In that same year, some brave but foolhardy soul, ignoring permanently posted “do not enter when flooded” warning signs, tried to ford a flooded underpass in a jacked-up 4×4 pickup. The water was actually about 8-10 feet deep, and he drowned.
For all the talk of desert heat, it’s often hotter in town. On my August drive, outside air temperature is about 107F, the car thermometer says. That’s still about 6 degrees cooler than forecast for downtown Phoenix.
The desert can dump its heat at night, radiating it into the night sky. The city can no longer do this. It’s trapped in a heat cocoon of its own making. Heat absorbed during the day, stored up in all that urban blacktop, re-warms the night air faster than heat radiation can cool things back down. Night-time temps rarely get below 96 in the coolest, darkest period of the city summer night.
Contrast that with “Man vs. Wild” stories of unprepared hikers and stranded motorists who die of exposure in the desert night.
I have loved the desert for many decades, but it is true that I love the mountains too, and probably more so. My hiking years were all spent in the Sierras, from Tahoe National Forest down to Kings Canyon. Still, any time you wanted to see where you’d been, or what was in store for you on the trail ahead, you usually had to climb a prominent landmark for a view, or wait until punished by your next mountain pass. Environmentally speaking, as you hike the mountains from localized niche to localized niche, you use a trail map or a 10,000 foot pass to connect the dots.
After our discussion of fossils, geologic eras and rainfall statistics, it sounds ever so lame and weak to state that the desert “seems old”. But we’re not talking “years”, we’re talking geological periods or epochs. We measure time not in years, but in “Ma” and “Ga” – millions or billions of years ago.
Given that young Earth had no permanent “continental” land masses at all for the first 1.6 billion year of its 4.6 billion year journey through time, desert features and artifacts that go back from 25 million to 1.4 billion years almost shout their complaint about the debilitating effects of advanced aging. It’s not that kind of effect, nor some appearance you can discover or replicate, that we see on that big boulder they trucked into the local downtown park in 1967 or so.

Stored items

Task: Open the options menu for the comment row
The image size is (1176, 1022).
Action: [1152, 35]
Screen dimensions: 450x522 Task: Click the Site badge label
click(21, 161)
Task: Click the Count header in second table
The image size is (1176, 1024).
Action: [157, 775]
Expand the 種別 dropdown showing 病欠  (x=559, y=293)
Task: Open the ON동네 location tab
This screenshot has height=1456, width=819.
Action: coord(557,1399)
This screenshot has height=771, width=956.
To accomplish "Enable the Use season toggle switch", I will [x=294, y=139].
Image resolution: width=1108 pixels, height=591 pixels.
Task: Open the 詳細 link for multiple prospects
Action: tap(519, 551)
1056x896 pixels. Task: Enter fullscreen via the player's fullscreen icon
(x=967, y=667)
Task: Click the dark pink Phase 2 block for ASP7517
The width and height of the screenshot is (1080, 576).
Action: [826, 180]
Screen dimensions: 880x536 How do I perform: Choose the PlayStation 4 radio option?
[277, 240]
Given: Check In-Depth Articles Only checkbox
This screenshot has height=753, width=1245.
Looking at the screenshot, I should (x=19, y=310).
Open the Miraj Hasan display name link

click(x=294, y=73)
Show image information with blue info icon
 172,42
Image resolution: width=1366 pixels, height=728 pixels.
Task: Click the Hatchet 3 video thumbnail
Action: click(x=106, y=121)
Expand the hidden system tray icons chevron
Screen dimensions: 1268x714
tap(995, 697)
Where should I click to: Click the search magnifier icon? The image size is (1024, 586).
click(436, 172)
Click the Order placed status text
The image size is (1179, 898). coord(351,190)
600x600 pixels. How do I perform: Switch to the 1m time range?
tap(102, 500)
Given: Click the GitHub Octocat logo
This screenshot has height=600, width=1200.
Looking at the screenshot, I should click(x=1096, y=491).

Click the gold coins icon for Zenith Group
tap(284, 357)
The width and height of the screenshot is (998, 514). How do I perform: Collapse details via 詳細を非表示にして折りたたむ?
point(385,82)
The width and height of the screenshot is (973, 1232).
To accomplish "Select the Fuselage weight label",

* **Work to complete**
1 – In the desert passage, what car thermometer reading is given for the outside air temperature on the August drive?
2 – Proceed with the desert passage from the point where it stops.

* **Outputs by task**
1 – About 107F.

2 –
Desert rock isn’t just brown from volcanism. Everything has browned from age, and no doubt, from solar UV rays. You see this patina on the baked stony meteorites that survive the plunge from the solar system’s origins to Earth’s surface. You can see this in parts of Australia and a few other isolated geological islands of time on the globe. Even the sacred granite cathedrals and domes of Yosemite look fresh and young by comparison.
After the land lifted and the water receded, and the volcanoes covered everything with a thick mantle of lava, nature set about wearing down this magnificent young landscape into a rubble pile – the “debris field”, in the parlance used for much quicker destructive events. I created you, but see what I can do to the young and proud.
The desert waited, and waited, and endured.
The Appalachians were born about 480 million years ago. Their rounded slopes and modest elevations show advanced weathering. The mighty Himalayas started their upheaval (forming Mt. Everest) about 70 million years ago. The upstart Sierras formed with its Mt. Whitney, in stages, from 65 to 4 million years ago. Their turn will come too. It is already coming. The timeless desert waits patiently. It will be there when the newcomers falter and crumble.
Though the mills of God grind slowly, yet they grind exceeding small;
Though with patience He stands waiting, with exactness grinds He all.
In the desert, to see where you’re going, look ahead. To see where you’ve been, turn around. If you measure time by changes in locale, there’s no sense of time in the desert. Past and future are both right here, wherever you’re standing, which is the present. Wherever you go, you’re still in the middle of it.